Guénon étend les termes d’orthodoxie et d’hétérodoxie au-delà de leur emploi religieux occidental. Ils ne désignent pas d’abord l’obéissance ou la désobéissance à une institution, mais la vérité ou la fausseté d’une conception mesurée par les principes d’une tradition.
Dans l’hindouisme, ces principes sont essentiellement contenus dans le Vêda. L’accord avec le Vêda constitue donc le critérium extérieur de l’orthodoxie. Cette référence n’implique pourtant pas un littéralisme qui isolerait des phrases de l’ensemble doctrinal. Le texte écrit manifeste une cohérence principielle dont l’intelligence traditionnelle vivante est le véritable dépositaire.

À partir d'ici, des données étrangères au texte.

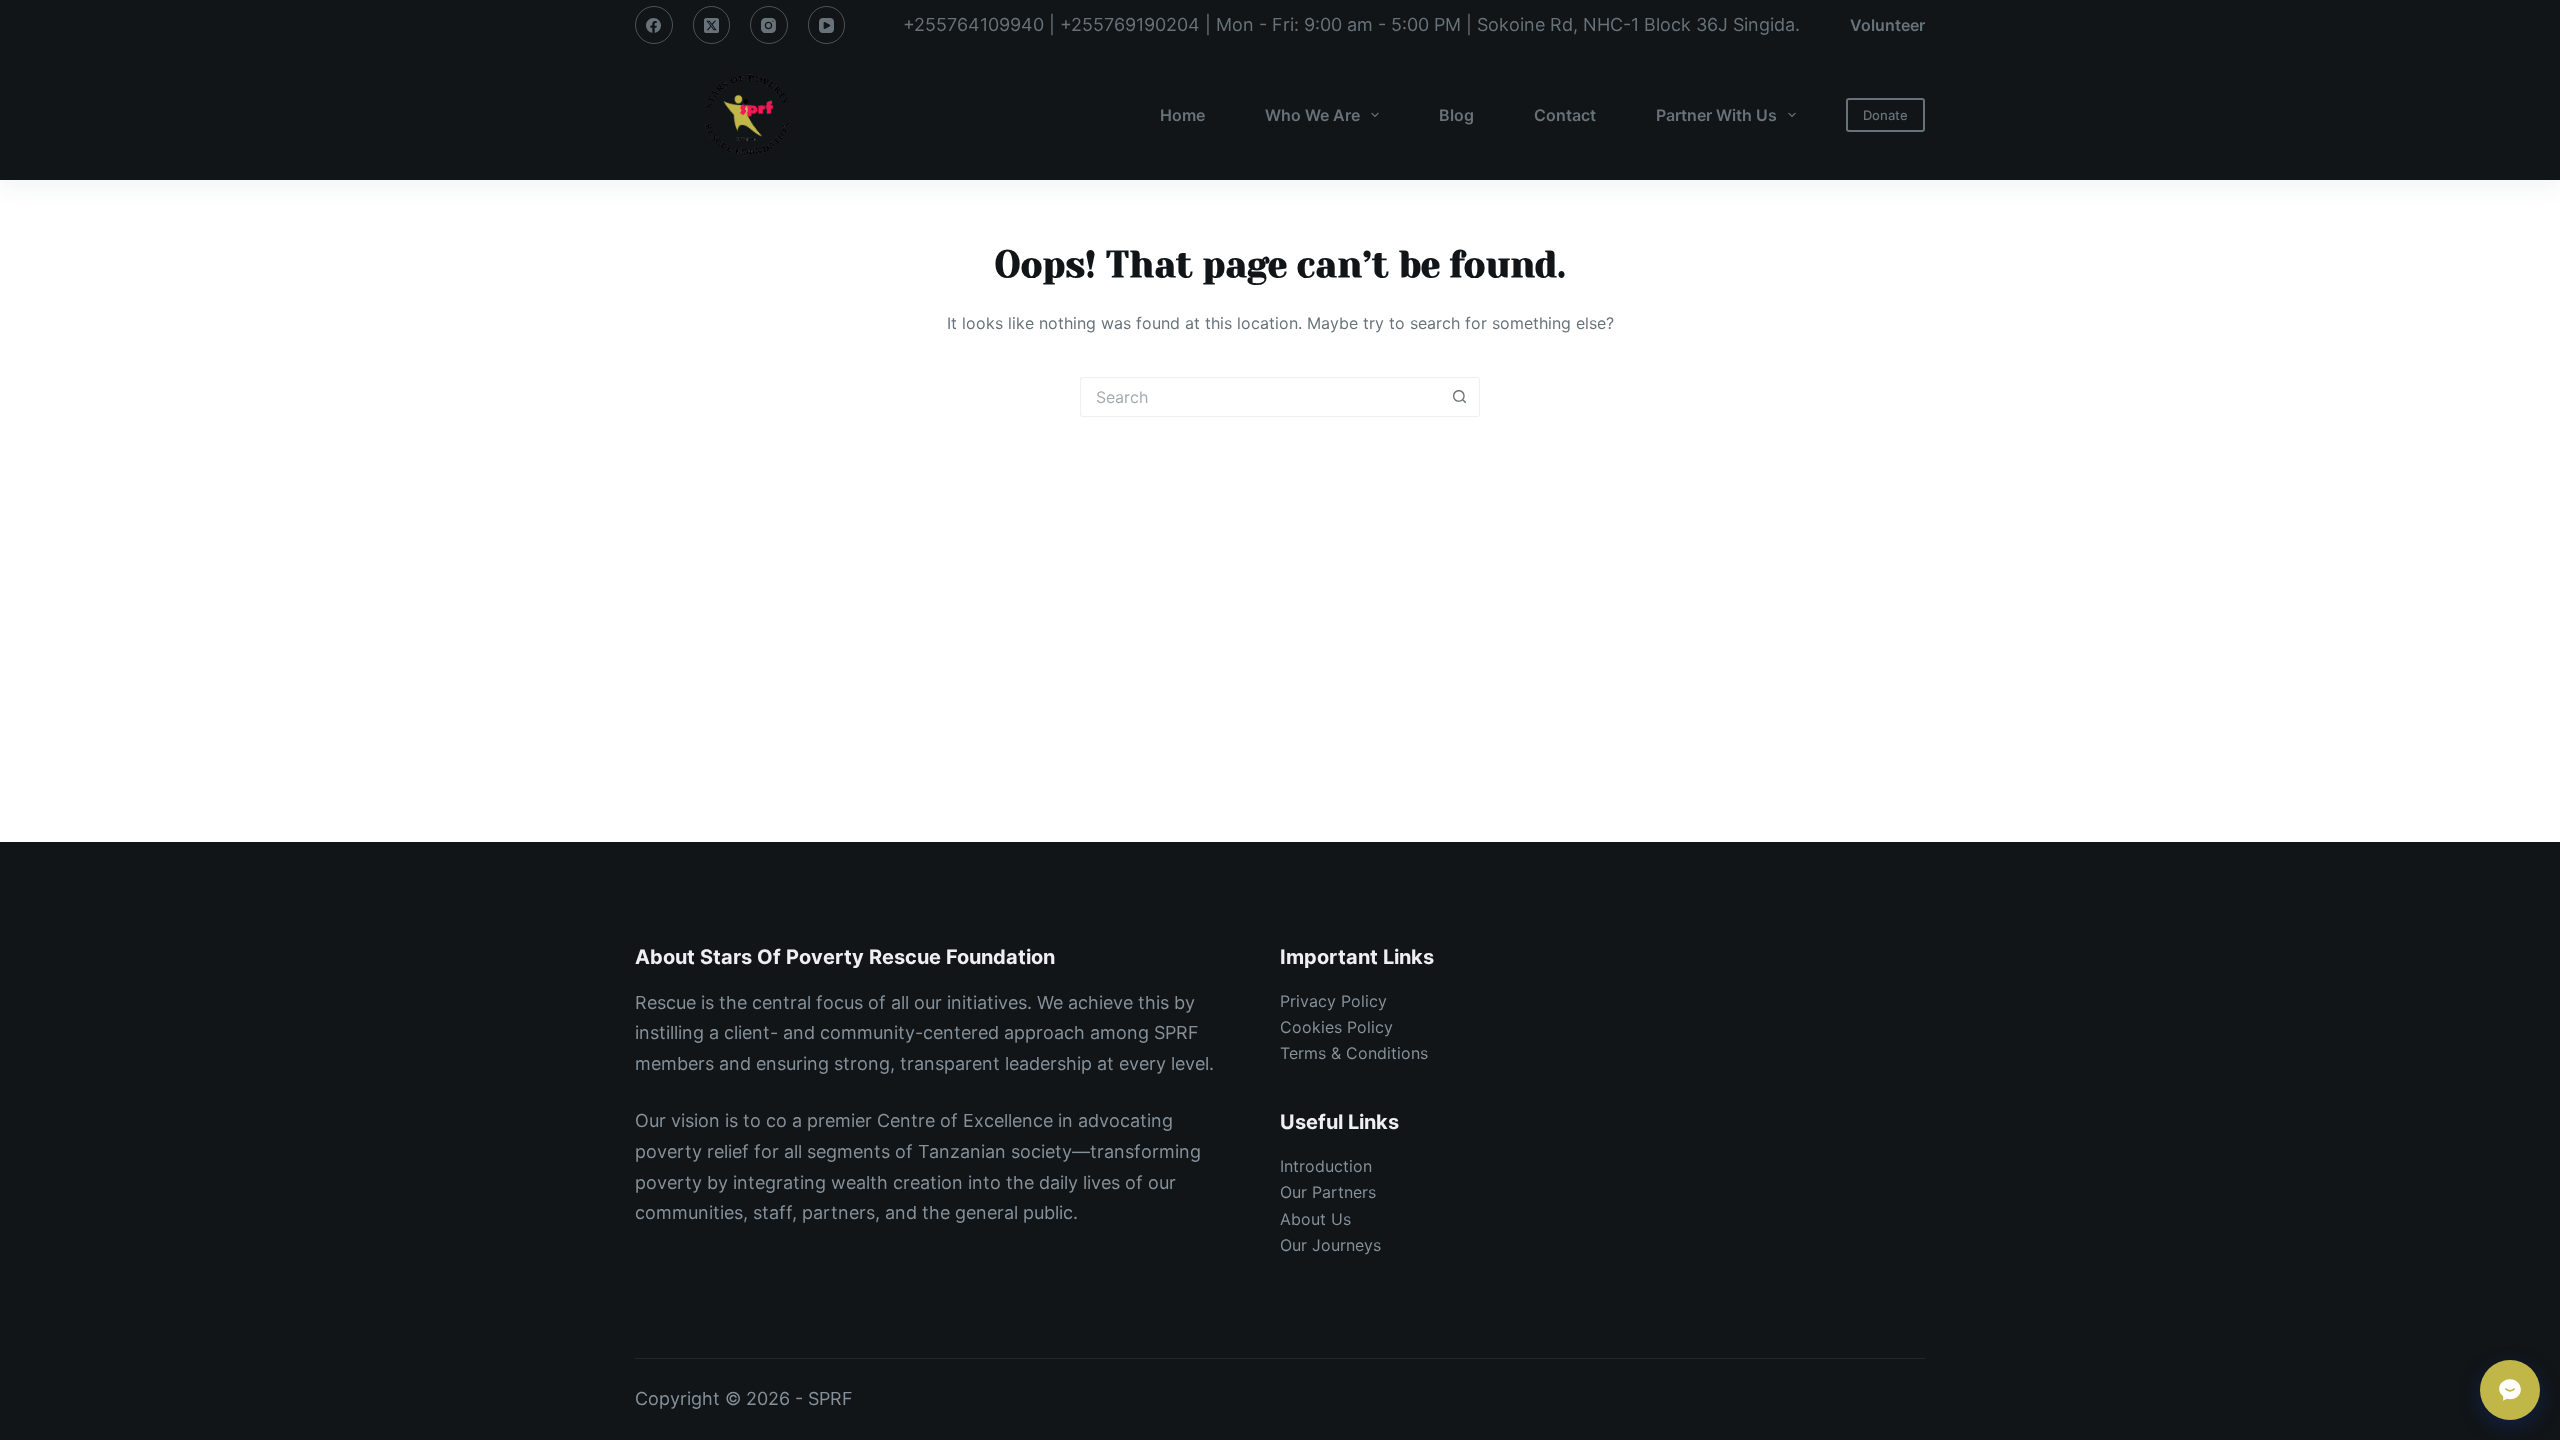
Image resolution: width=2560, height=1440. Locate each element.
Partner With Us (1716, 115)
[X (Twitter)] (712, 25)
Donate (1885, 115)
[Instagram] (769, 25)
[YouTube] (827, 25)
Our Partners (1328, 1192)
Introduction (1326, 1166)
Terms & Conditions (1354, 1053)
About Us (1315, 1219)
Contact (1565, 115)
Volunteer (1887, 25)
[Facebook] (654, 25)
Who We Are (1312, 115)
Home (1182, 115)
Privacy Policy (1333, 1001)
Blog (1456, 115)
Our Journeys (1330, 1245)
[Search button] (1460, 397)
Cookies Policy (1336, 1027)
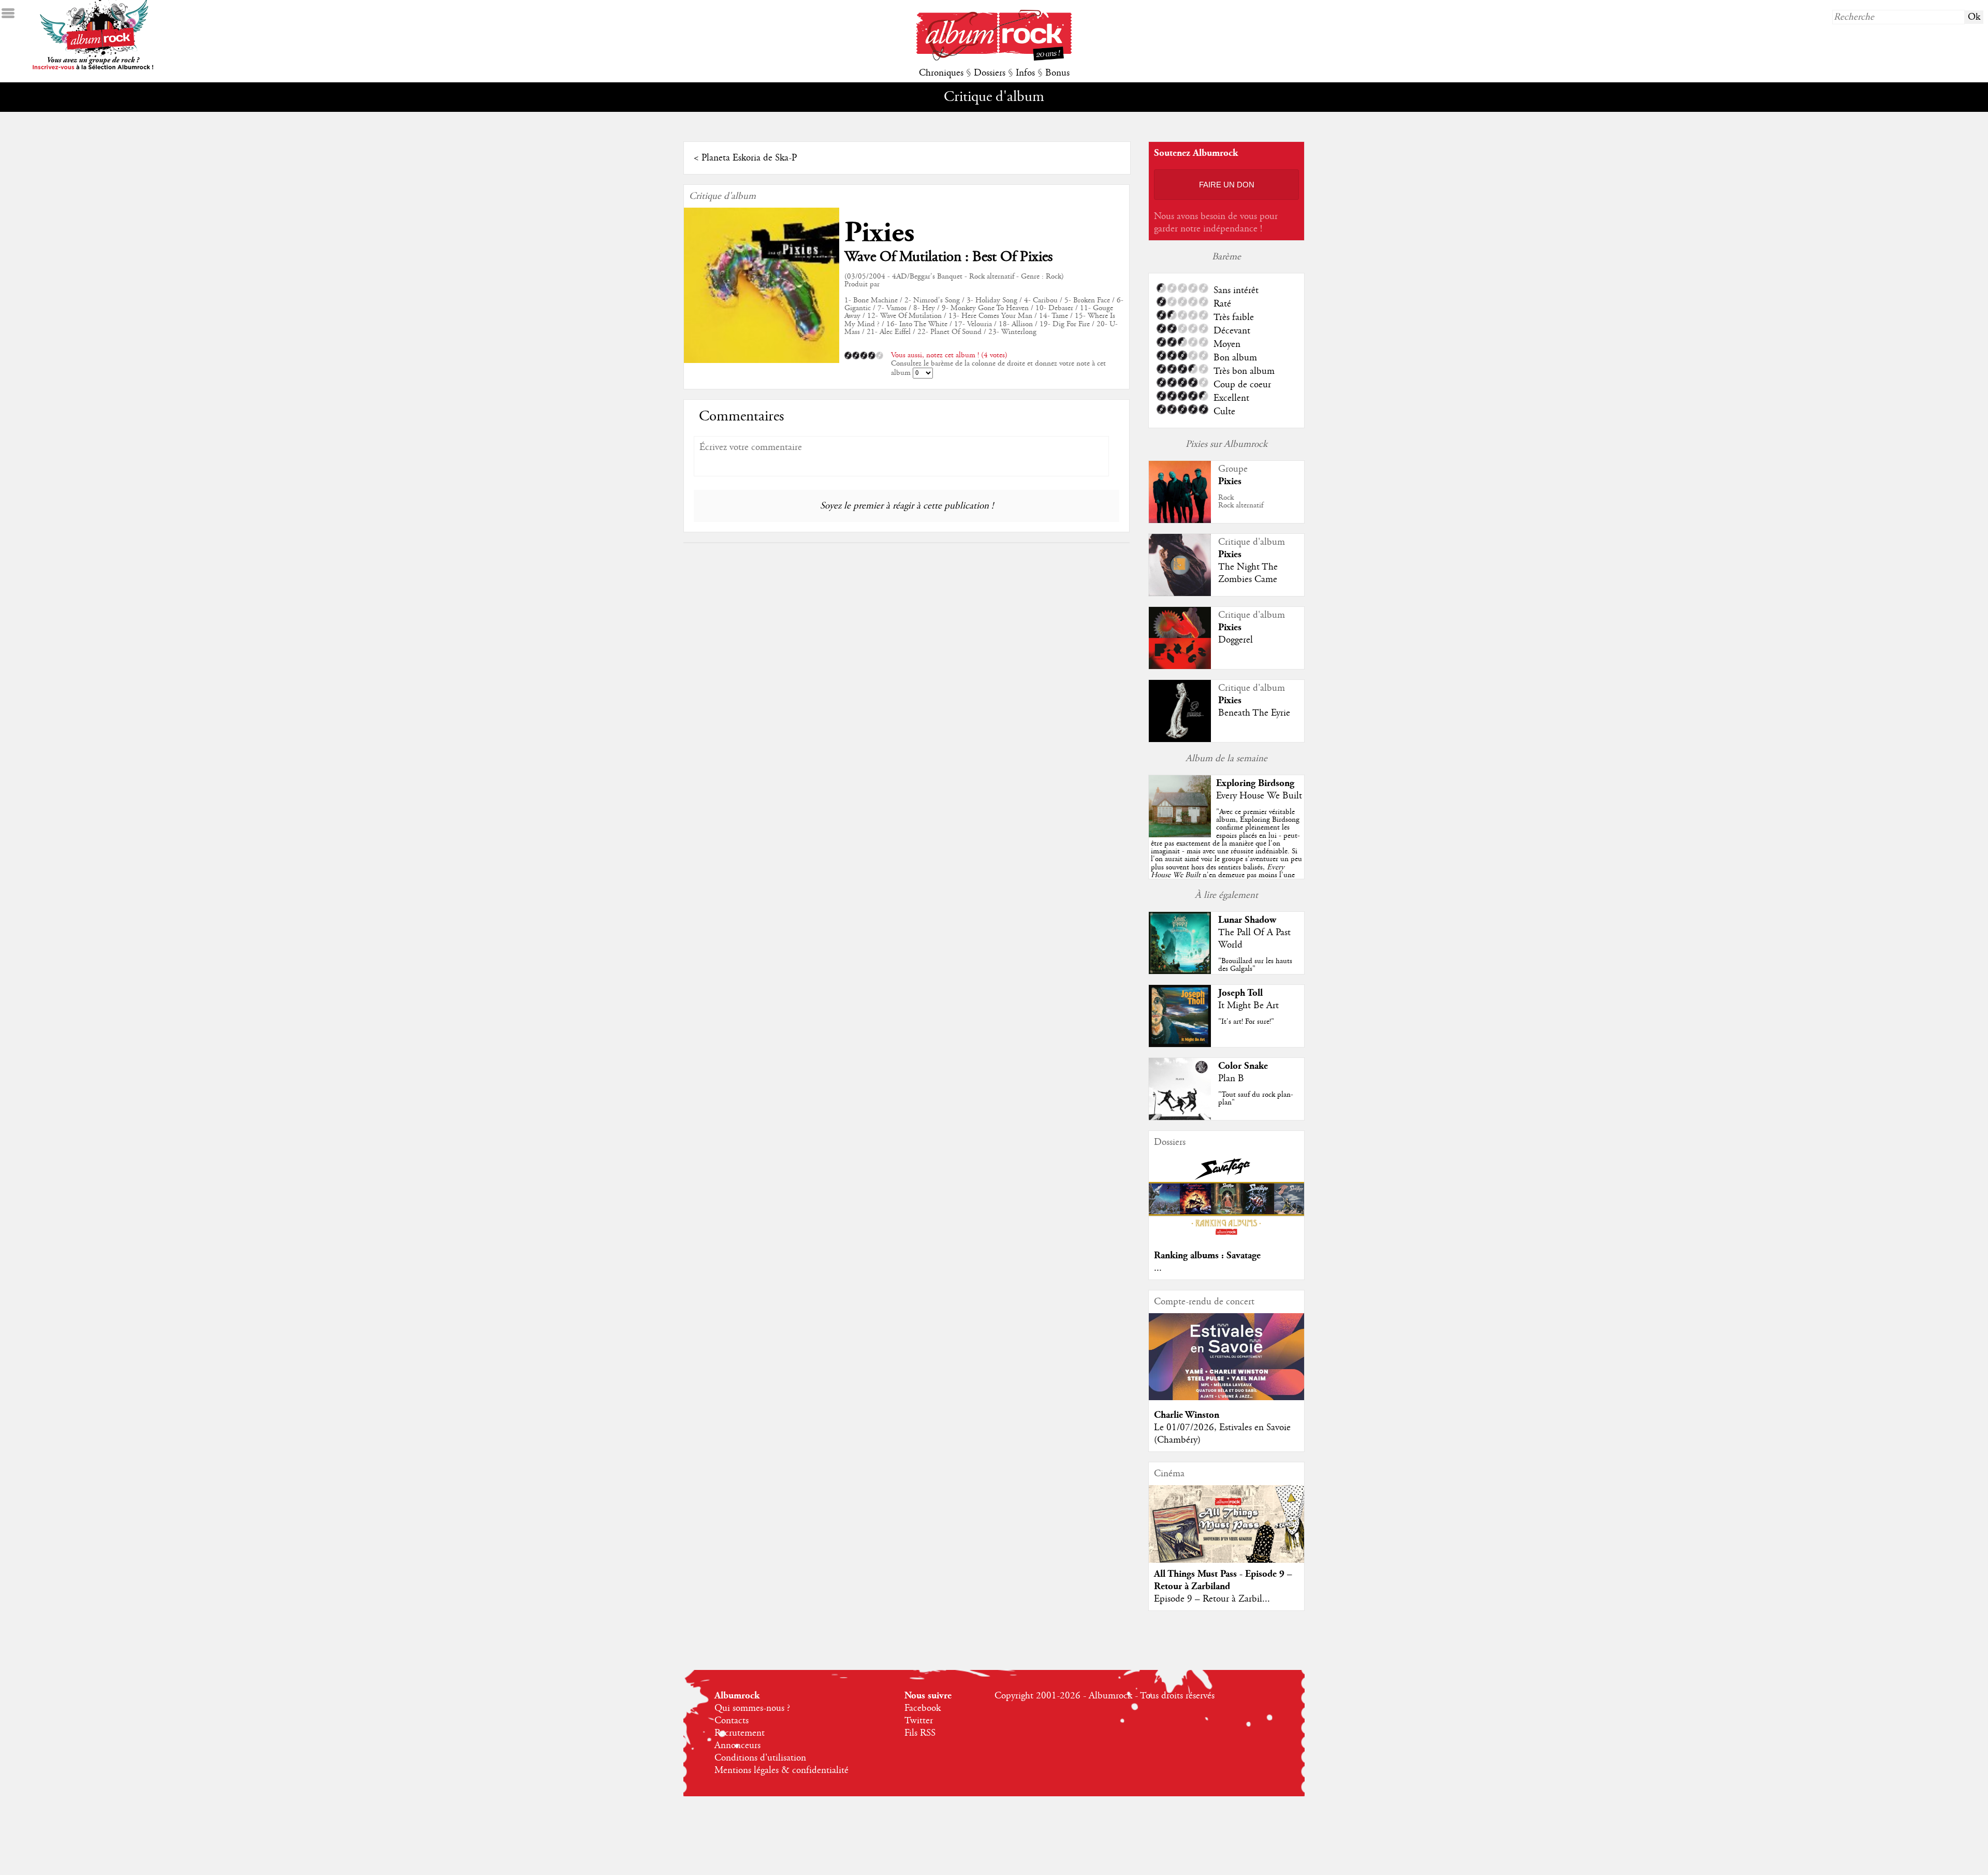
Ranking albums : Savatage (1207, 1255)
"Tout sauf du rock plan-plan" (1255, 1098)
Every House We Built (1259, 796)
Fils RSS (919, 1733)
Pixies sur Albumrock (1226, 444)
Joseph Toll (1240, 993)
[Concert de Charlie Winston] (1226, 1397)
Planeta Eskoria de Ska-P (749, 158)
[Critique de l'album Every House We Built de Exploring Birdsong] (1180, 835)
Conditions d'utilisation (760, 1758)
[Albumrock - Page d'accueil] (994, 58)
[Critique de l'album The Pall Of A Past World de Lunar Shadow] (1180, 971)
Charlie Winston (1186, 1415)
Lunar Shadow (1247, 920)
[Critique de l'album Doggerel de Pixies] (1180, 666)
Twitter (918, 1720)
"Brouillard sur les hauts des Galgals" (1255, 965)
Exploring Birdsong (1255, 783)
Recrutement (739, 1733)
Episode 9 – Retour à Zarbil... (1212, 1599)
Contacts (731, 1720)
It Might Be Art (1248, 1005)
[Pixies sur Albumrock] (1180, 520)
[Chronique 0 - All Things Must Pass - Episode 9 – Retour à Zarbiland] (1226, 1532)
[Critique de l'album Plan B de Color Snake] (1180, 1117)
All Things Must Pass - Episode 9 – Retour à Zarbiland (1223, 1580)
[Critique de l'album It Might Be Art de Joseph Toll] (1180, 1044)
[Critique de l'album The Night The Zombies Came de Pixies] (1180, 593)
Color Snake (1243, 1066)
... (1158, 1268)
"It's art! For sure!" (1246, 1021)
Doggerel (1235, 640)
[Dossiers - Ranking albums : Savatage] (1226, 1238)
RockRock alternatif (1240, 501)
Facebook (922, 1708)
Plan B (1231, 1078)
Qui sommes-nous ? (752, 1708)
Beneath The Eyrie (1254, 713)
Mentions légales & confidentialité (781, 1770)
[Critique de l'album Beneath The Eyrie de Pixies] (1180, 739)
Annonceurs (737, 1745)
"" (1226, 855)
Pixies (879, 233)
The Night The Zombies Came (1248, 573)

Une conception est orthodoxe lorsqu’elle demeure compatible avec l’ensemble de la doctrine. Une erreur partielle peut se produire dans l’exposé d’une école sans invalider nécessairement toute la voie dont elle relève; elle doit alors être rectifiée par retour aux principes. L’hétérodoxie proprement dite apparaît lorsqu’une affirmation contredit ces principes ou lorsqu’un développement secondaire s’isole et se donne une autonomie qu’il ne possède pas.
La force corrective vient de la tradition elle-même. Dans une civilisation normale, une doctrine individuelle ne peut durablement s’imposer contre l’ensemble des connaissances, des institutions et des autorités qui transmettent le principe. La situation moderne est différente: lorsque la référence principielle a disparu, l’opinion individuelle ne rencontre plus de critère supérieur et la multiplication des systèmes passe pour une liberté intellectuelle.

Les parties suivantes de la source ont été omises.